更新情報

2022/04/28：調査報告を追記しました

インシデント概要

2022/04/16 13時頃、dfplus.ioが利用しているマルチクラウドアプリケーションプラットフォーム「Heroku」（Salesforce提供）において、セキュリティインシデントが報告されました。

• Heroku Security Notification
• Security alert: Attack campaign involving stolen OAuth user tokens issued to two third-party integrators

現時点では、dfplus.ioへの影響や機密情報漏洩の恐れはありませんが、Github上にある一部のソースコードへ不正アクセスの可能性があり、引き続き調査を進めております。

調査の結果は改めて報告いたします。何卒よろしくお願いいたします。

【以下：2022/04/28追記】

具体的なリスクといたしましては、Herokuに連携しているdfplus.ioのシステムに関する
ソースコード（GitHubで管理）が外部に不正に流出した可能性があった点となります。

調査報告（2022/04/28追記）

結論、ユーザー様への影響はございませんのでご安心くださいませ。具体的な調査内容や判断の理由は以下の通りでございます。

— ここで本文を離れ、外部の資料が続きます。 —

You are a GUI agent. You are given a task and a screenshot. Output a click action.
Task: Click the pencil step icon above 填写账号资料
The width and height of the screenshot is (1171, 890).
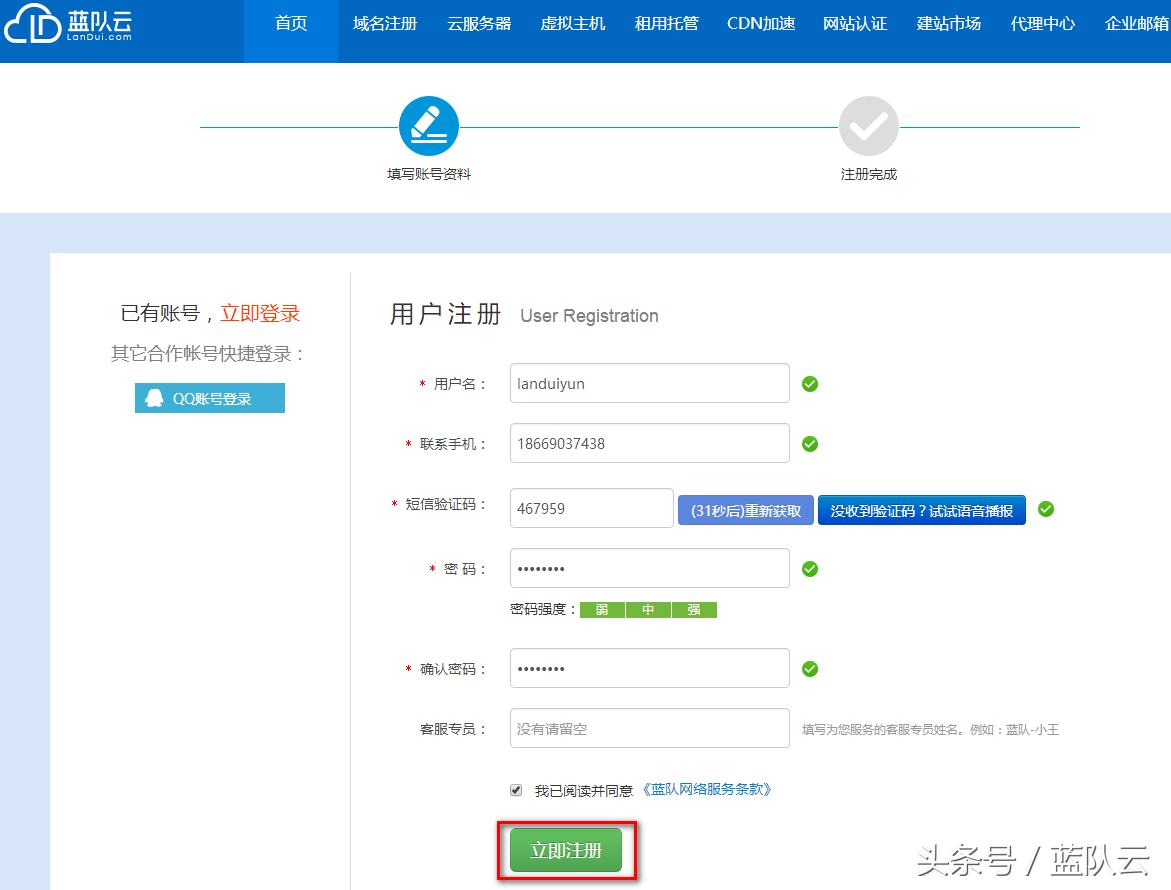tap(429, 125)
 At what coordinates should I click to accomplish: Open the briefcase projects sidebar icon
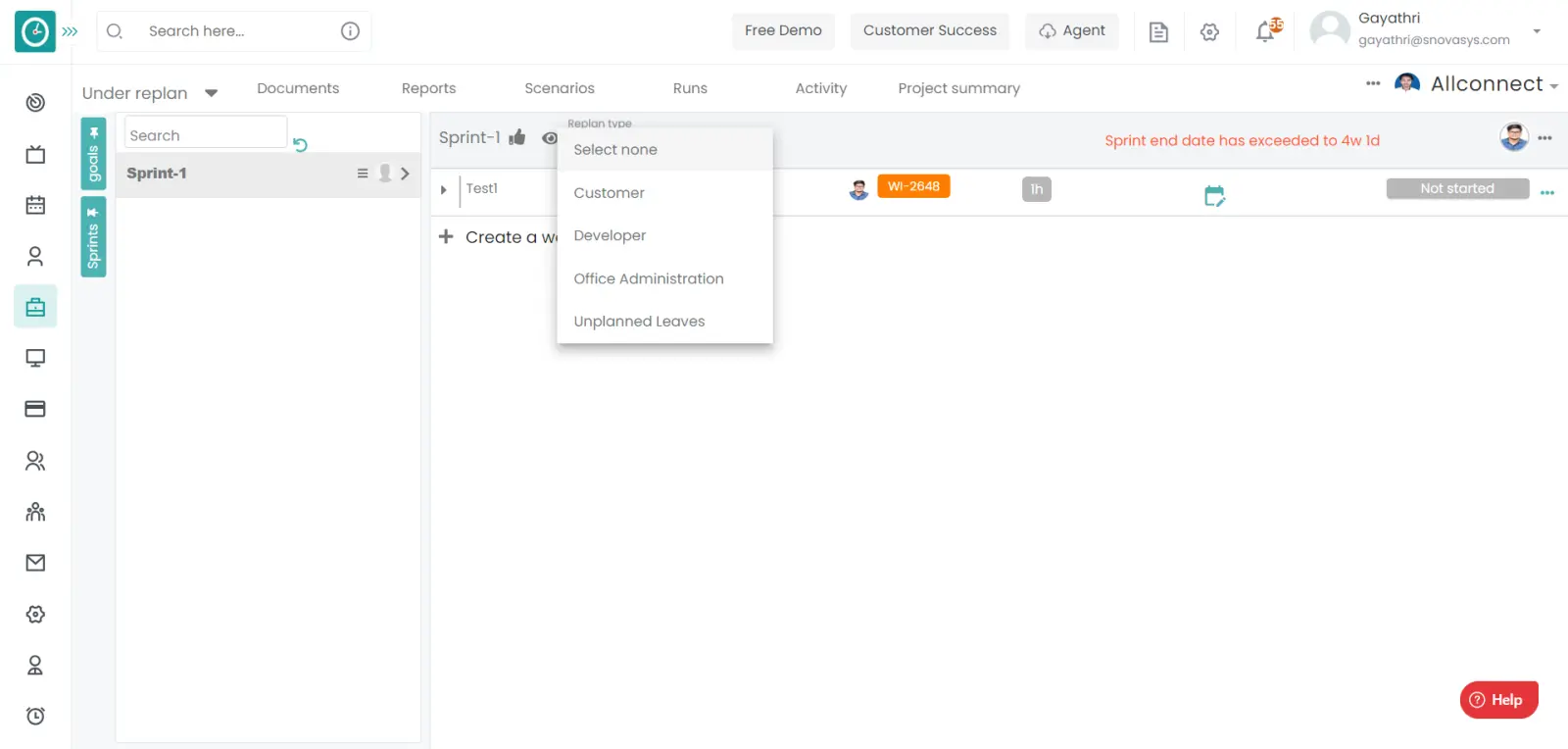coord(35,307)
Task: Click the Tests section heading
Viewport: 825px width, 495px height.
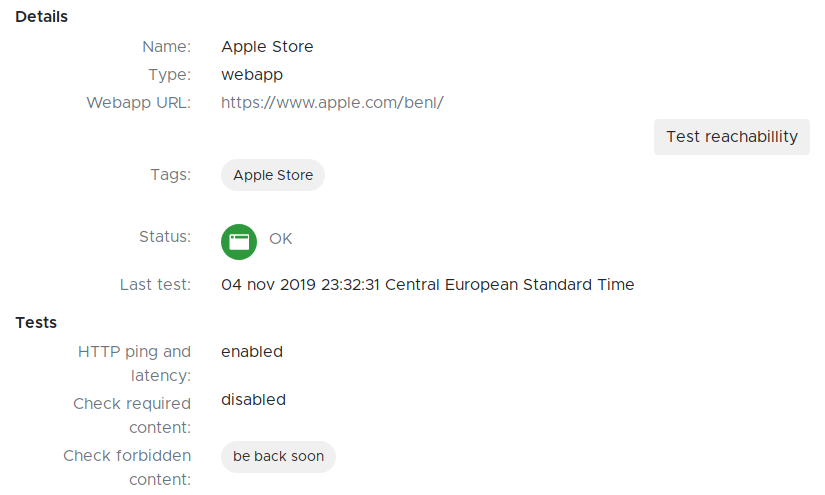Action: point(36,322)
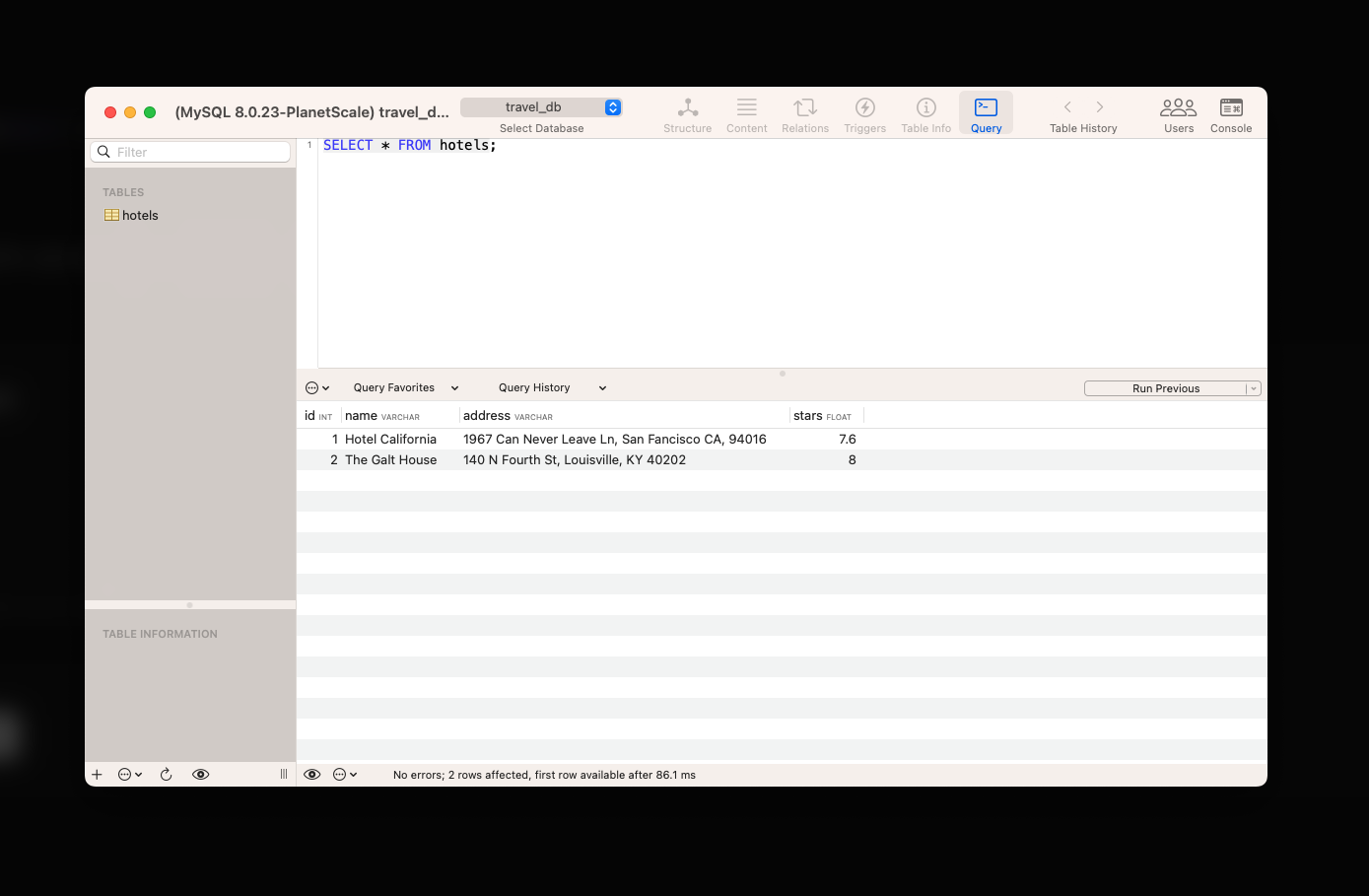View the Triggers panel

pos(864,112)
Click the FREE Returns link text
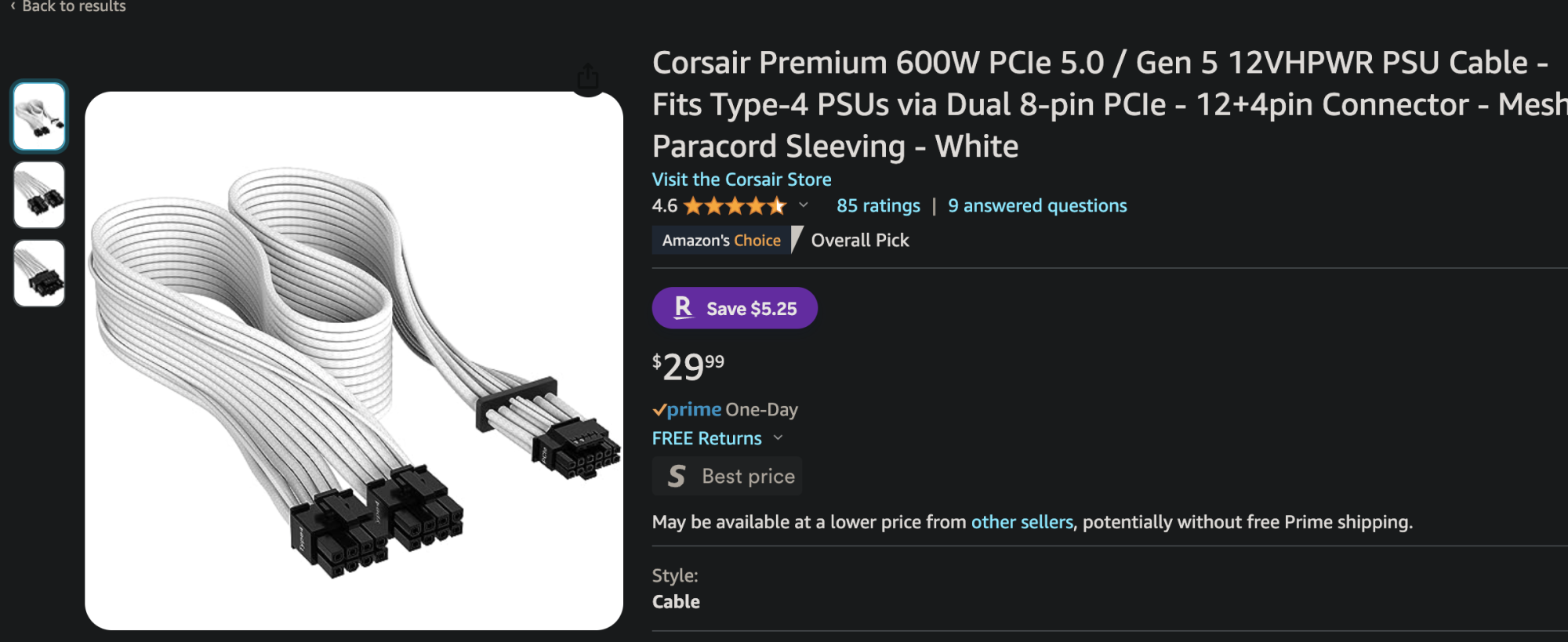Screen dimensions: 1568x642 pyautogui.click(x=706, y=438)
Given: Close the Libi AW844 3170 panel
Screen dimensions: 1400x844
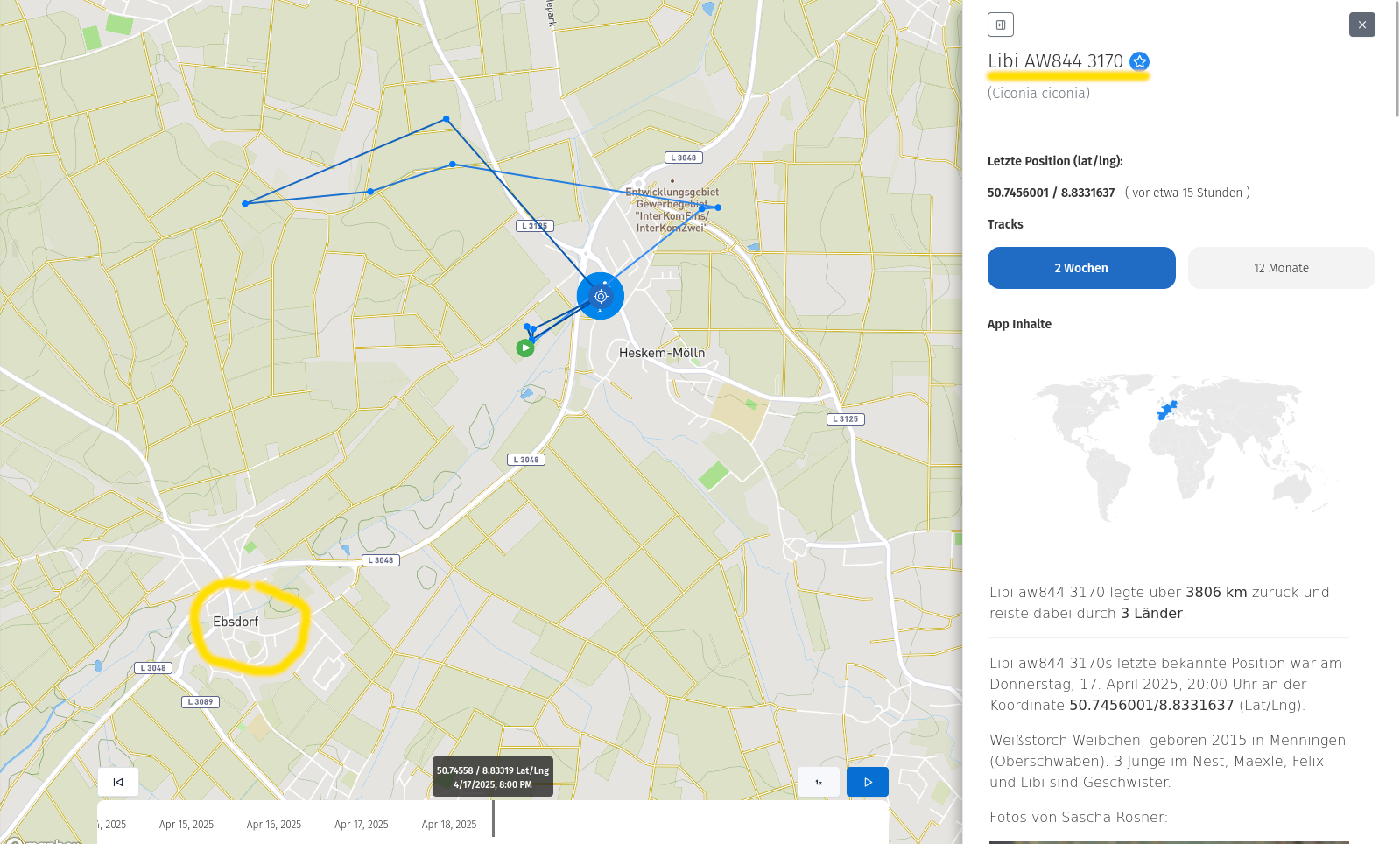Looking at the screenshot, I should (x=1361, y=25).
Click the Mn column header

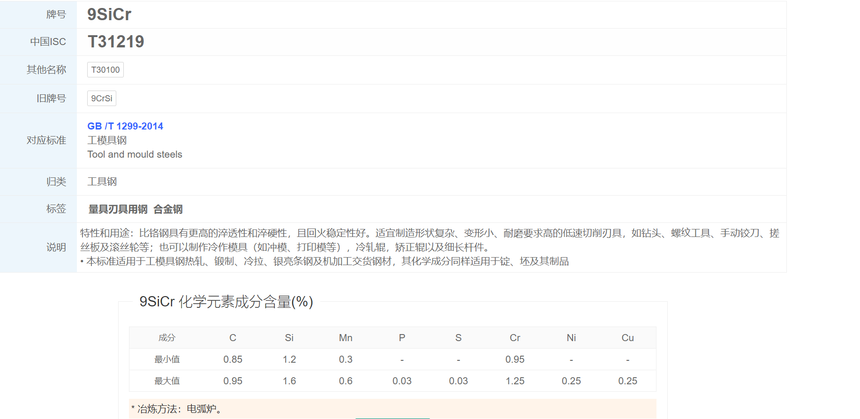tap(345, 338)
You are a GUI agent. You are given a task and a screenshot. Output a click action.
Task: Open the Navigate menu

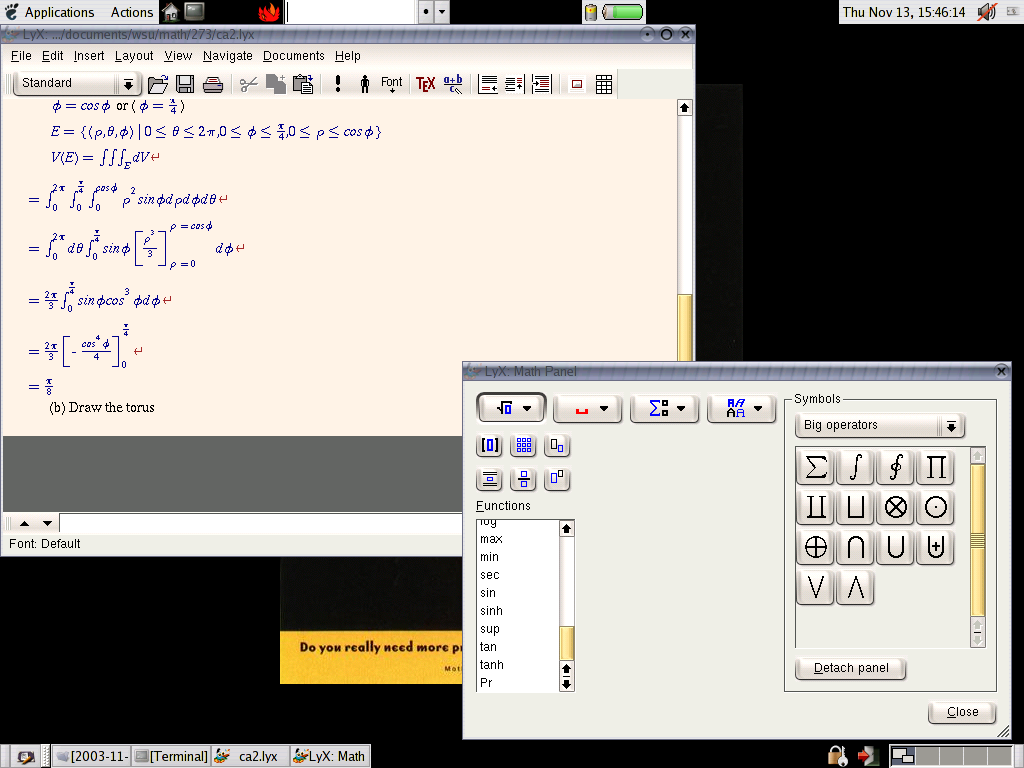point(227,56)
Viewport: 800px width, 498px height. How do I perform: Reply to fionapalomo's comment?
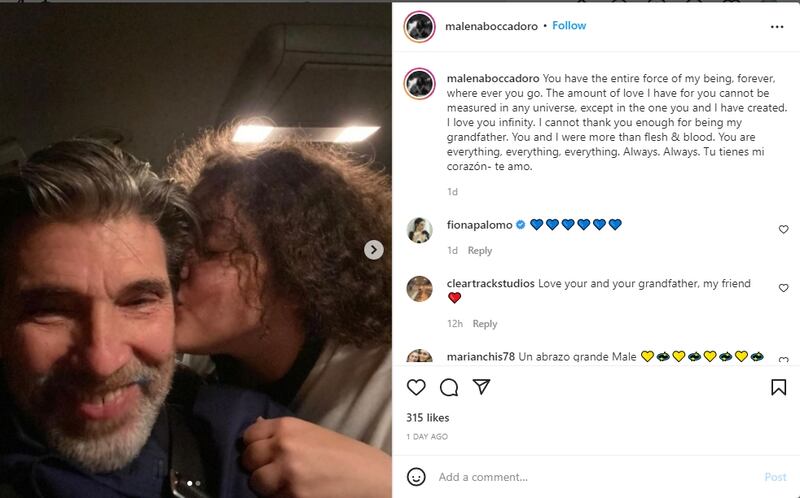pos(480,251)
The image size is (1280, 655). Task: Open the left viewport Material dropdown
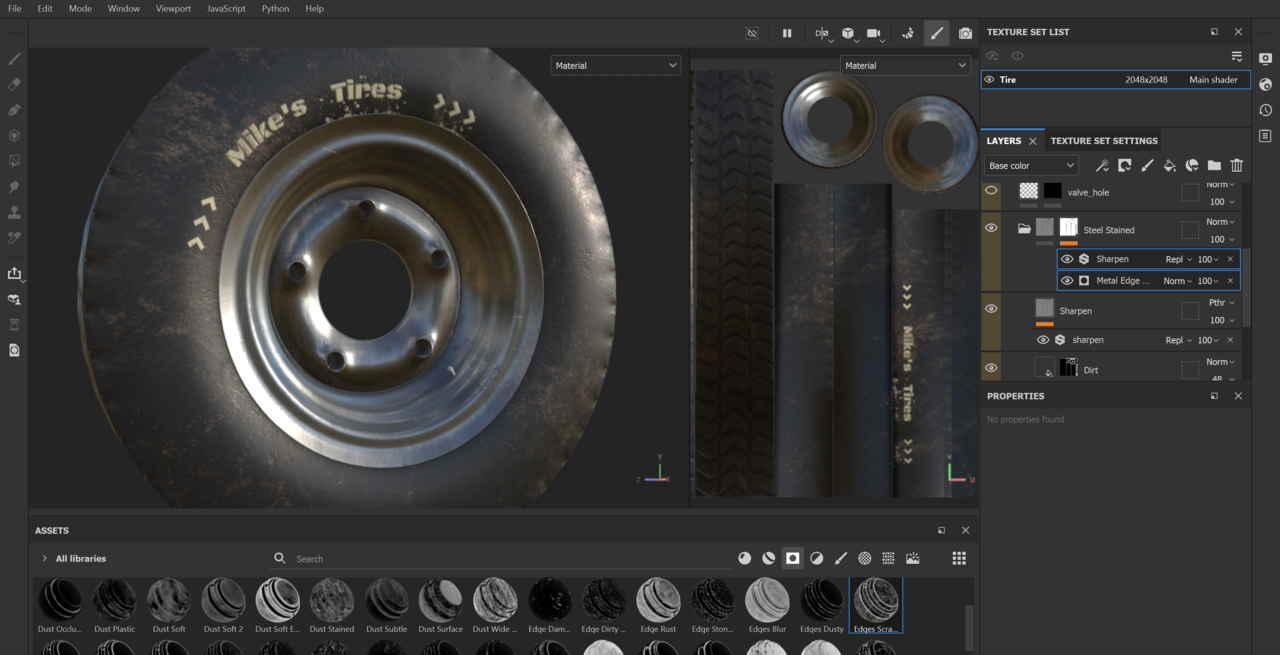click(x=615, y=66)
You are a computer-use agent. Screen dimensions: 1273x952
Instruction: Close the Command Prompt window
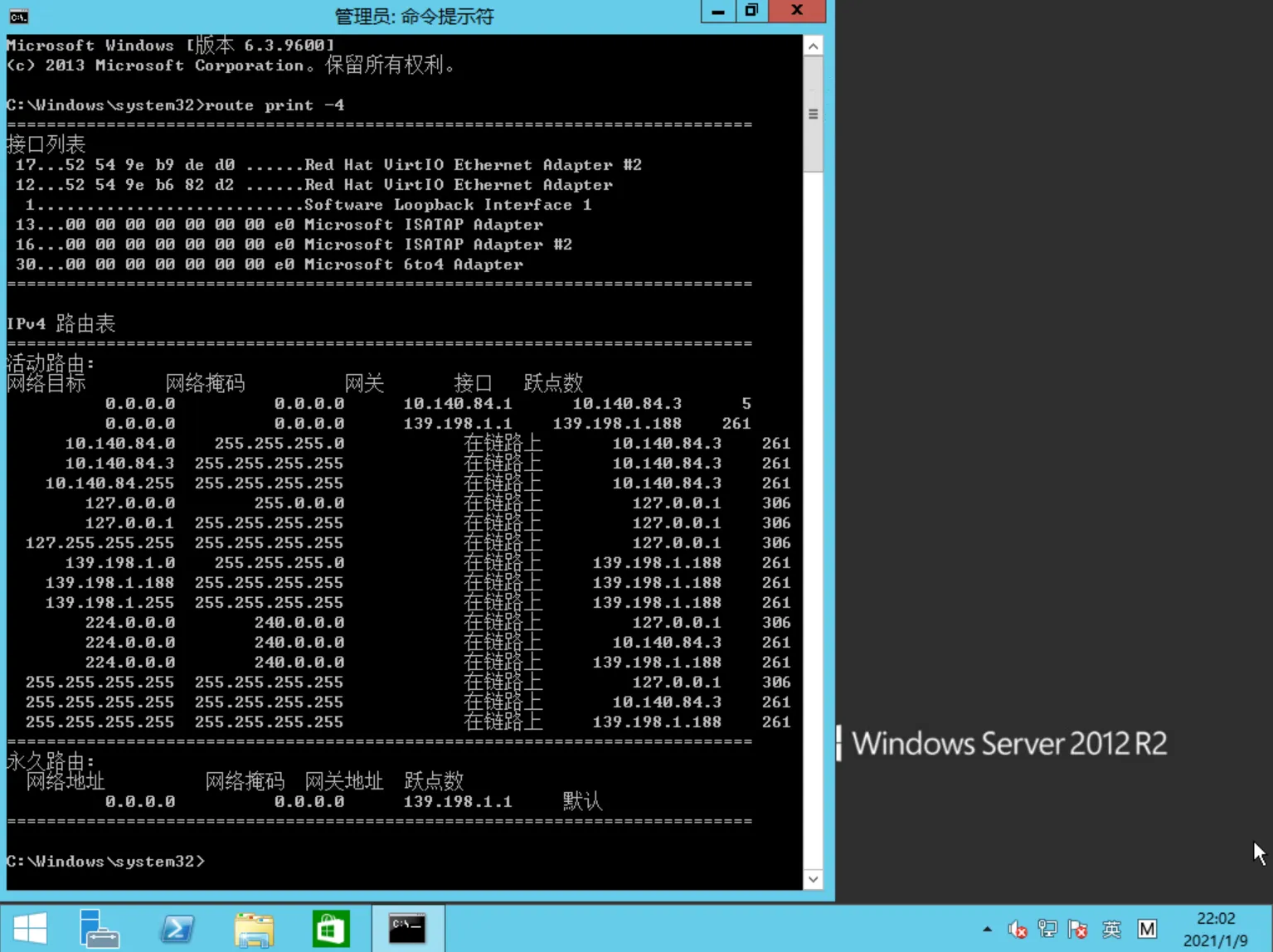796,11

• dfplus io 関連のソースコードには一切の秘密情報は含まれておりませんでした。
• ソースコード漏洩があった場合でも、脆弱性を解析されて攻撃を受けるなどのリスクも低いと判断しております。
• GitHubがソースコードが漏洩した顧客へ通知を行っておりますが、dfplus io では通知を受け取っておりません。

以上となります。

今後も安心してご利用いただけるサービス運営に努めてまいります。

この度はご不便ご迷惑をおかけし、大変申し訳ございませんでした。引き続き何卒よろしくお願いいたします。